“I’d been hunting all my life but this year was the first time I drew tags for all three,” the Navy veteran said.
States said he filled his antelope tag north of Steamboat Springs near the Wyoming border and one of his 14 grandkids helped him harvest a 5×5 buck near Craig, using his military 06.
States, who lives in the Denver area, said he drove to Meeker a couple of weeks ago to look for a place to hunt elk.
This past September States took a Veteran’s Honor flight to Washington, D.C., and met Meeker’s Bill Smith, who went on the Honor Flight as a guardian for the veterans.
“The Honor flight was wonderful,” States said. “They picked me up at my house and everything was free; the flight, the food and the hotel. I remembered Bill was from Meeker so I called the group from the Honor Flight and they gave me Bill’s phone number.”
States said he called and left a message for Smith and told him what he was looking for when Smith called back.
“Bill then got ahold of Joe (Gutierrez, a guide for Strawberry Creek Outfitters and an Army veteran himself) and Joe made arrangements with Jason (Steiner, owner of Stage Stop) to have it processed,” States said. “They are real plugged in here and it was all free.”
“It was an honor take him out, a small thank you for what he did to keep our great nation safe,” Gutierrez said. “Russell and Mary Edith (Stacey, owners of Strawberry Creek Outfitters) said he was welcome to come hunt with us as long as he was able and the way he’s going, he might outlast us all.”
“I grew up in Canoe Ridge, Penn., ground hog country and walked six miles to high school,” States said. “I think they gave me a diploma out of pity.”
States joined the Navy shortly thereafter and served from 1941 to 1946.
“The USS North Carolina battleship was commissioned April 9, 1941, and I went aboard April 21, 1941,” States said of the battleship, considered then the world’s greatest sea weapon at the time. “We sailed around on shakedown crews in the Atlantic and I was on board when they fired all nine of the 16-inch guns and 10, five-inch guns in one blast and that’s why I don’t hear so well now.”
States said he returned home to a “Dear John” letter. He remarried on Oct. 26, 1946, and was married for 62 years before his second wife passed away in 2009.
States had seven children: six daughters and one son. He outlived two daughters, raised two of his 14 grandchildren and now has seven great-grandchildren. States said two of his daughters had tuberculosis, prompting a move to Colorado in 1963, where he went to work at Rocky Flats. States said he has survived “six cancers” including bone cancer in his neck and two ribs, prostate cancer and two facial cancers. He was given two to three years to live by doctors back in 1981.

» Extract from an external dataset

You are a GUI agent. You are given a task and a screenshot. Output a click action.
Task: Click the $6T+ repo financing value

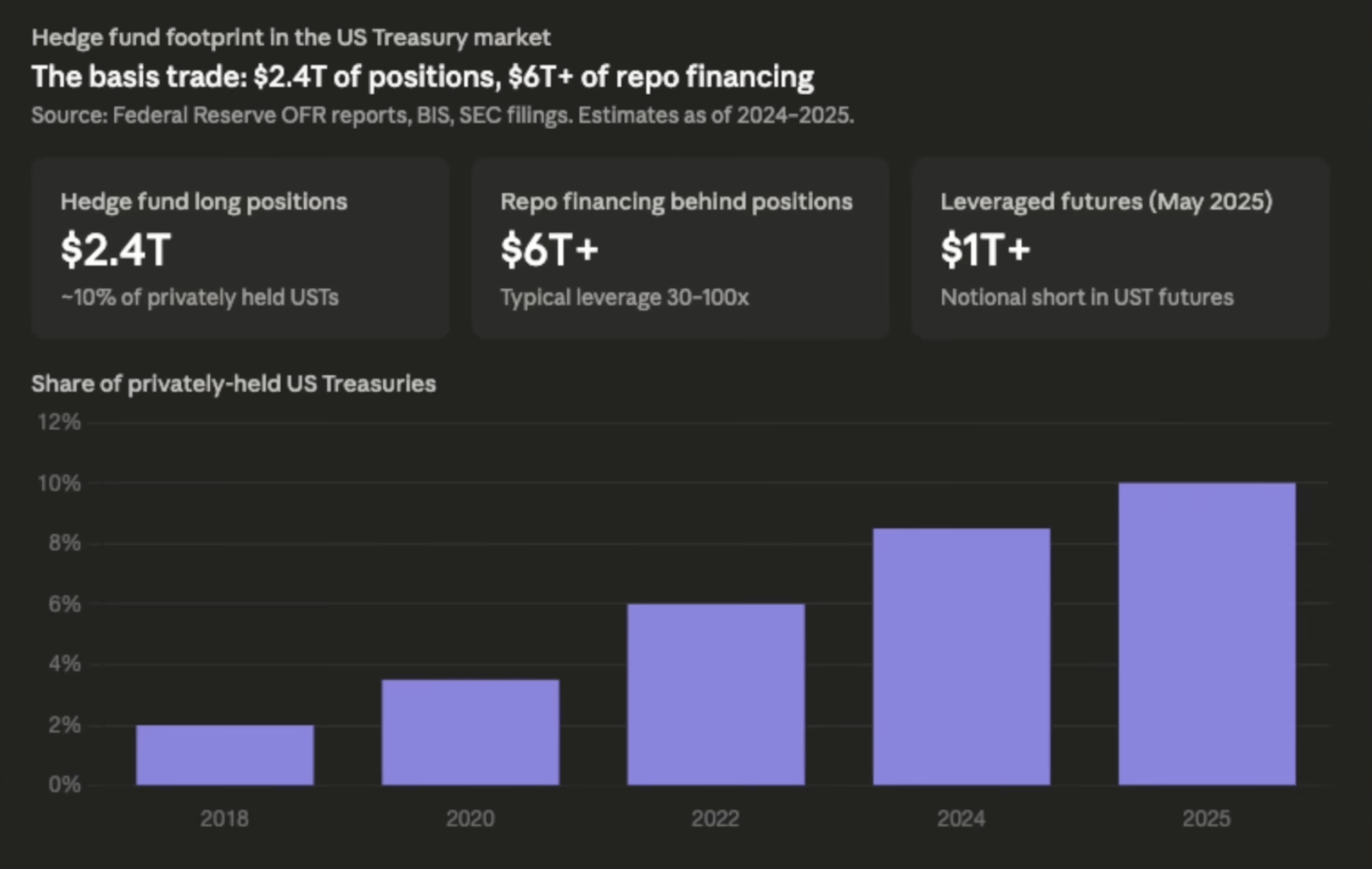pos(550,250)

“The Lord healed me and here I am,” States said with a smile. “I get scans every six months and the doctor told me ‘I could forget I ever had it,’ but you never know.”
States said he met his current wife Caroline “on the computer” in June 2011.
“She is a wonderful lady,” States said. “We were married Oct. 1, 2011 and we have been honeymooning ever since.”
“Joe sure did his part,” States, who has harvested many elk before said. “I had a perfect shot, it just wandered off.”
States came hunting with his son-in-law Bob Shaver, a U.S. Air Force veteran who lives in Grand Junction.
“Everything was wonderful,” States said. “The people here in Meeker have been wonderful to me.”
Hopefully, States will be successful next year.